The paper "LLMs Can Self-Improve in Long-context Reasoning" presents an innovative approach to enhancing the reasoning capabilities of LLMs within long-context environments. The authors introduce a method called Blosom, designed to facilitate self-improvement in LLMs without heavy reliance on human-generated annotations or advanced models such as GPT-4.

Overview of Blosom

The proposed Blosom method is founded on the premise that LLMs can utilize their inherent abilities to generate and refine knowledge over extended contexts. The core procedure is straightforward: for a given query, multiple outputs are generated, scored via Minimum Bayes Risk (MBR), and subsequently used for supervised fine-tuning or preference optimization. This process helps circumvent the dependency on external data annotation, leveraging self-generated outputs to steer model improvements.

Methodological Approach

Blosom first employs multiple sampling techniques to generate outputs for each query-context pair. The outputs are then evaluated using a scoring system rooted in MBR, which favors outputs that exhibit higher consistency with the majority of other samples. The authors argue that this scoring mechanism effectively filters out pseudo-truths or hallucinations, thus allowing accurate supervision signals to be distilled from the model's outputs. The researchers apply fine-tuning using either a direct supervised approach with high-scoring outputs or preference optimization by contrasting these outputs with lower-scoring ones.

Experimental Results

Comprehensive experiments were executed on several state-of-the-art LLMs, including variants of Qwen-2.5 and Llama-3.1 models. With Blosom, the models showcased an enhancement in long-context reasoning tasks, notably achieving a 4.2-point improvement for Llama-3.1-8B-Instruct. Additionally, Qwen-2.5-14B-Instruct, fine-tuned with Blosom, surpassed its larger 32B counterpart, illustrating the potential efficiency and impact of self-improvement frameworks on model performance. The research highlights performance across diverse datasets, establishing Blosom's robust generalization capabilities.

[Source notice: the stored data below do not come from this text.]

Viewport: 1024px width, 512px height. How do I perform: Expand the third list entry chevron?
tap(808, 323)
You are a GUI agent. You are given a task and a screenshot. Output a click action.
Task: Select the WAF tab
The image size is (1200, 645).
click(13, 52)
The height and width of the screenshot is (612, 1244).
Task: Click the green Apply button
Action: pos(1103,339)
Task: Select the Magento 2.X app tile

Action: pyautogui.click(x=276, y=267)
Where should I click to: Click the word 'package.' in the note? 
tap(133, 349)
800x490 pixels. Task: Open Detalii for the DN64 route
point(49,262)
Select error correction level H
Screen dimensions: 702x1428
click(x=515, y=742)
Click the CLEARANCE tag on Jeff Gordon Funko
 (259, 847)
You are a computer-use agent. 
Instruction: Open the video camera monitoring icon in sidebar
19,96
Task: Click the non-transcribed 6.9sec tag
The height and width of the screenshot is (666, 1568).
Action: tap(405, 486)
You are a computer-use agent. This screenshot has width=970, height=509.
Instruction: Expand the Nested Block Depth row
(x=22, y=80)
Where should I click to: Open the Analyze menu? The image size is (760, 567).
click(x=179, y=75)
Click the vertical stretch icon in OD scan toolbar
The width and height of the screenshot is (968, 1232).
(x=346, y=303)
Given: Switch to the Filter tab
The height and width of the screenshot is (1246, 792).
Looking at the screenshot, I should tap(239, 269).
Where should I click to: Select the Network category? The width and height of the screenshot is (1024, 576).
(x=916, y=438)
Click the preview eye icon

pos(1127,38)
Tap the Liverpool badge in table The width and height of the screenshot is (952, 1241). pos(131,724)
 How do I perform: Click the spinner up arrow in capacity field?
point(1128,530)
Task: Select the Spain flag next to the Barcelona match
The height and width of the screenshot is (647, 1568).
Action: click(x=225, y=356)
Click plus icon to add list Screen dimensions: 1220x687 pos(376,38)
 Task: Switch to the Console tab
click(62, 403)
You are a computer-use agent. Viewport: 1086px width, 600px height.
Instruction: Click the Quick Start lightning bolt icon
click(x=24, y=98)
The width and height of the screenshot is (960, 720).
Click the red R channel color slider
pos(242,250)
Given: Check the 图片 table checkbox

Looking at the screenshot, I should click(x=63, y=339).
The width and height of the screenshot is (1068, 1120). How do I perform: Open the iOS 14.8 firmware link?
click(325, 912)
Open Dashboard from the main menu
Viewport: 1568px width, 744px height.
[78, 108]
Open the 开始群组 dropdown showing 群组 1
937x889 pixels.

Implications and Future Directions

The implications of this research are profound, hinting at new horizons for self-improving methodologies beyond the confines of human labeling. In particular, this paper lays the groundwork for further exploration into more sophisticated self-supervision strategies that utilize LLMs' intrinsic reasoning capabilities. Future research could explore optimizing the scoring functions, pushing the boundaries of MBR application, and exploring how such methods can adapt to models with increasingly larger parameters and extended context lengths.

From a practical standpoint, deploying self-improving methods like Blosom for long-context reasoning can markedly reduce the resources needed for training state-of-the-art models, further enhancing their usability, scalability, and efficiency in real-world applications such as multi-document analysis, repository-level coding assistance, and autonomous agent development.

Concluding Remarks

This paper opens an important dialogue in the community about the self-reliant progress of LLMs. Moving forward, fostering self-improvement in AI systems represents a pivotal step towards achieving more autonomous, efficient, and human-like cognition in artificial agents. The authors aptly navigate this complex domain by exploring existing model capacities for self-refinement, paving the way for profound transformations in how we perceive and approach AI enhancement.